Answer: You are in deed altering the sample space, leading to a change in probabilities and outcomes. So true :)
Step-by-step explanation:
When we add a condition to a probability, changing from a simple probability of P(A) to a conditional probability of P(A|B), we are indeed changing the sample space. This statement is True.
Here's a step-by-step explanation:
1. Simple Probability (P(A)):
- When we calculate the simple probability P(A), we are looking at the likelihood of event A occurring without any conditions or additional information.
- The sample space for calculating P(A) includes all possible outcomes of the experiment.
2. Conditional Probability (P(A|B)):
- When we calculate the conditional probability P(A|B), we are considering the probability of event A occurring given that event B has already occurred.

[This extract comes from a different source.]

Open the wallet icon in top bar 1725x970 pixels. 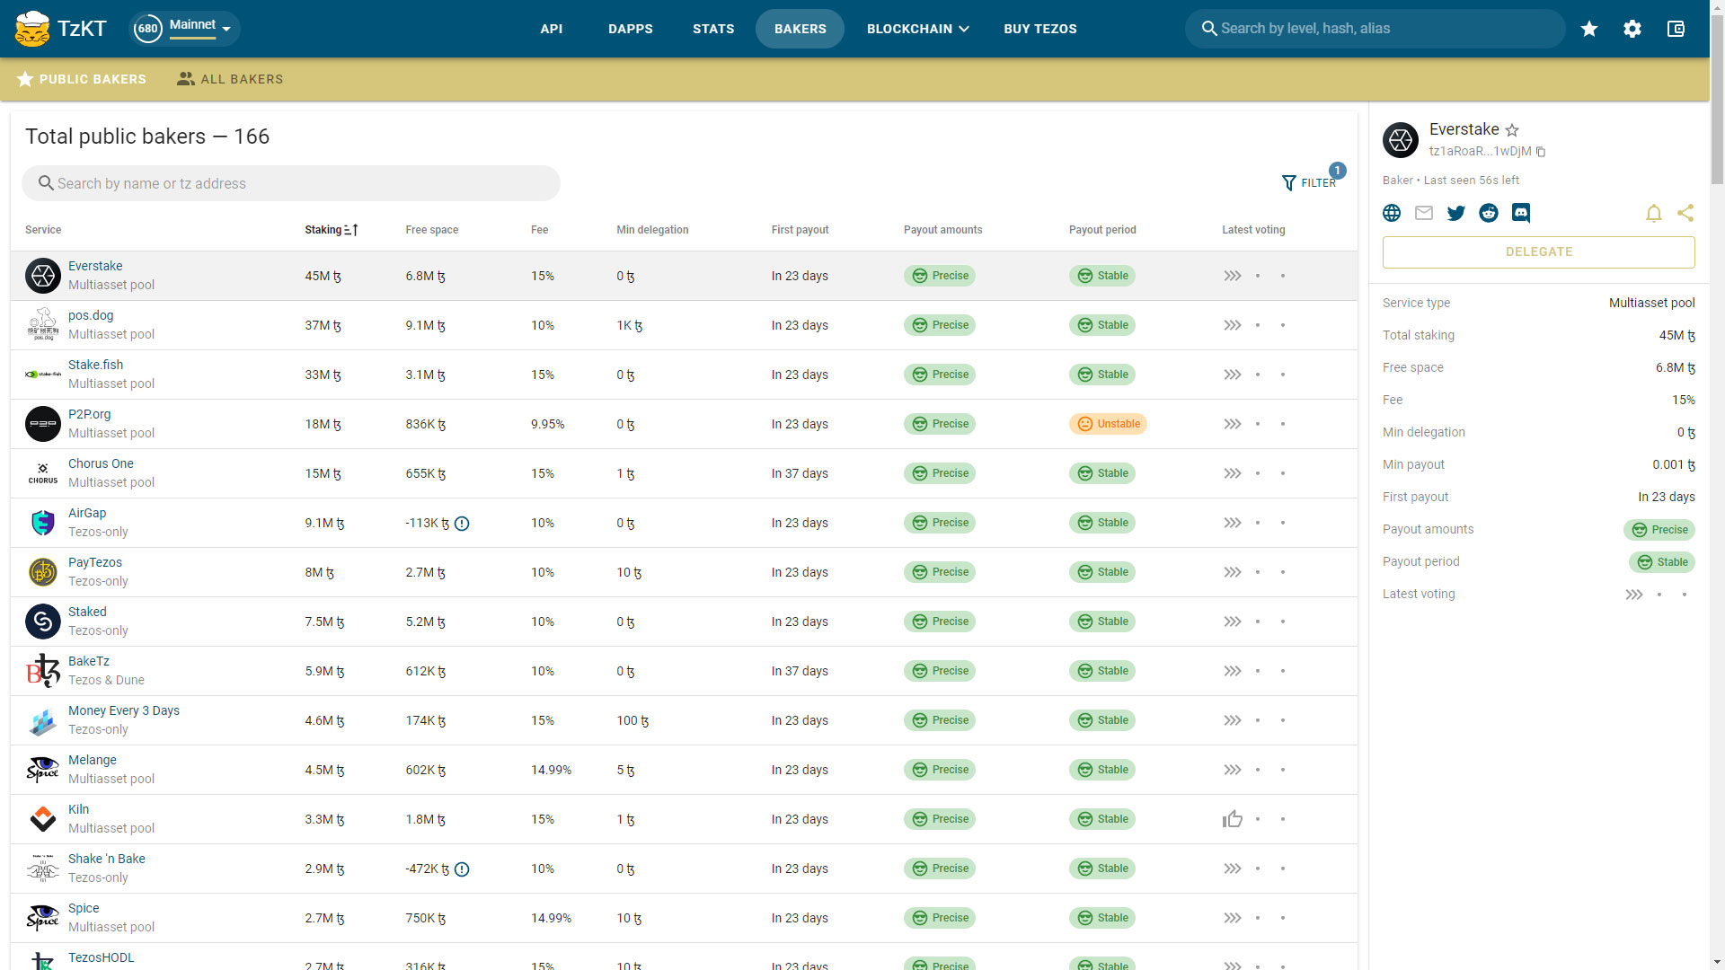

- The sample space for calculating P(A|B) is restricted to the outcomes where event B has occurred, which changes the perspective and alters the probabilities.
3. Example:
- Suppose we have a deck of cards, and event A is drawing a red card, while event B is drawing a heart.
- P(A) would be the probability of drawing a red card, which includes both hearts and diamonds.
- P(A|B) would be the probability of drawing a red card given that we already know a heart has been drawn. In this case, the sample space is reduced to just the hearts, changing the probability.
Therefore, when we move from a simple probability (P(A)) to a conditional probability (P(A|B)), we are indeed altering the sample space, leading to a change in probabilities and outcomes.